Wednesday, October 23, 2019

Contributors!

The question of how could CAD expand yet retain the power of its single panoptic window, its Borgesian aleph.

The question is, does adding more towers, more bastions to the territory further legitimate the eyes. Ostensibly the reflection should be more complete. But somehow this ruptures the myth: CAD sees all things through the panopticon's prisoners, us, remaining uncertain whether/when they are being viewed, manifesting a permanent suspicion for the surveillance, artists seen, manifesting sympathy to the system, its code, aesthetics, a guilt under omniscient god. This is, humbly, CAD, a stand in for the system itself. The funny fabrication is that there weren't contributors before. But now the eyes in the Forrest will bear names, and while they always did, we've entered this distinct land labeled "curation."

CAD harbored power through the - however distant - implication of providing a true full survey. While this was not the case, CAD was closest thing to, providing a, however warbled, singular reflection for everyone to latch like curmudgeonly barnacles upon. (I can think of no other image blog placed on CVs as "press.") And so too the warbles and hotspots in CADs mirror became charming if glaring. (I know of at least one collector whose entire collection is itself a representation of this CAD mirror.) A large and uncanny mirror was something we had deep down hoped for, to see ourselves reflected back in. A large glaring mirror that was ultimately unfortunately usurped by the atomization of mirrors into our hands and instagram as the new form of glass, etc. a new glass further catalyzing capital's individuation and fracturing the social mythos and accelerating postmodernity's collapsing of grand narrative, that CAD, for a brief minute, relit, CAD, arguably even unconsciously lit itself on this desire for this myth of narrative, progress, of even just keeping record. It was the biggest, shiniest glass.

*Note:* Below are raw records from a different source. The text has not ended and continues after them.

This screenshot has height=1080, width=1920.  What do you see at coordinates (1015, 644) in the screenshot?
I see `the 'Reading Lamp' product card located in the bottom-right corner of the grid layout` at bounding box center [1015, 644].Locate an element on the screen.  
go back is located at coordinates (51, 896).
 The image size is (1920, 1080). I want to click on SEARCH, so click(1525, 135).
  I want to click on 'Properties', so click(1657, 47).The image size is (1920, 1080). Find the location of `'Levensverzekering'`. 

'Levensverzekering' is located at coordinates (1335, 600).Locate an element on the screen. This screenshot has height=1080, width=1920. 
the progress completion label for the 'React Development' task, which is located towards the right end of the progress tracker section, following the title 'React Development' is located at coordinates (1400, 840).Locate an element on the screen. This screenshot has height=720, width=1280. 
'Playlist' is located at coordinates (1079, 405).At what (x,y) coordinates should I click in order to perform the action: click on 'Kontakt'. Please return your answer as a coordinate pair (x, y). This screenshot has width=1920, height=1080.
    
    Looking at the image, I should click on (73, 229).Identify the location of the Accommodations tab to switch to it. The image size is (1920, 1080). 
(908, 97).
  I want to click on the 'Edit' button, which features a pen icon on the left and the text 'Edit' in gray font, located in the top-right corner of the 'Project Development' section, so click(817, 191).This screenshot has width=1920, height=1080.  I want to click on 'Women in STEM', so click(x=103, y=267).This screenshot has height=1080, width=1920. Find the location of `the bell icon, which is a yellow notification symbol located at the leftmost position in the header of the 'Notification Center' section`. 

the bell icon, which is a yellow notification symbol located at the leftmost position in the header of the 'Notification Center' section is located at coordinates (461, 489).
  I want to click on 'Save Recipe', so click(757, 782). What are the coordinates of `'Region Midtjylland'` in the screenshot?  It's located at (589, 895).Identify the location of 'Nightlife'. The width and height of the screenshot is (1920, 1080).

This now transformation into a tentacled curatorial being exchanges its myth of linearity for curations construction of individualized "voice." No longer attempting consolidation of an "artworld" (however arrogant) but instead giving curators a chance to attempt their opposite, build their names "voices" for their vision. Again however flawed or doomed a singularized vision is, it stands out amongst the massive fractalization of pretty much everything else. CAD was reliably two shows daily, Sunday only one. 8 years ago that had felt like drowning. Now it is a welcome relief against further orgiastic image hydrants, put your lips toward. And it is noteworthy that these new curatorial names come with CV attached, "Tenzing Barshee is an..." "Erin Christovale is the..." Interesting because CAD arosen without credential, for whatever reason we gave attention.



Questions for your bookclub:
1.While Clement Greenberg ushered and reigned in an era dominated by chauvinist white language, could CAD be said to herald an era where no language exists, is instead negated by the sheer multiplicity of image, "given over to the visibility apparatus itself"?

2. Are Curators generally attempting to survey the field, or they are instead creating their own individualized territory or "voice"?

3. Is CAWD always a bit of a spoof of that clean white subjectivity-less authority?

4. Does CAD risk fracturing? After how many spigots? In the deluge, can more ever be a solution?

5. Would then the ultimate solution be a map as large as the territory is big?

6. Does CAWD place an inordinate amount of capital and importance in CAD? Is this a symptom of Stockholm Syndrome?

7. Since those with pedigree and institutional accreditation are the only players with power to legitimize and make visible, shouldn't we be paying attention to this pedigree, to those with this coronation anyway? Wasn't that CAD's great insight?

8. Why could CAD becoming over 10 years the major holding of artworld documentation and de facto bearer of the mirror without any previous pedigree be an important distinction?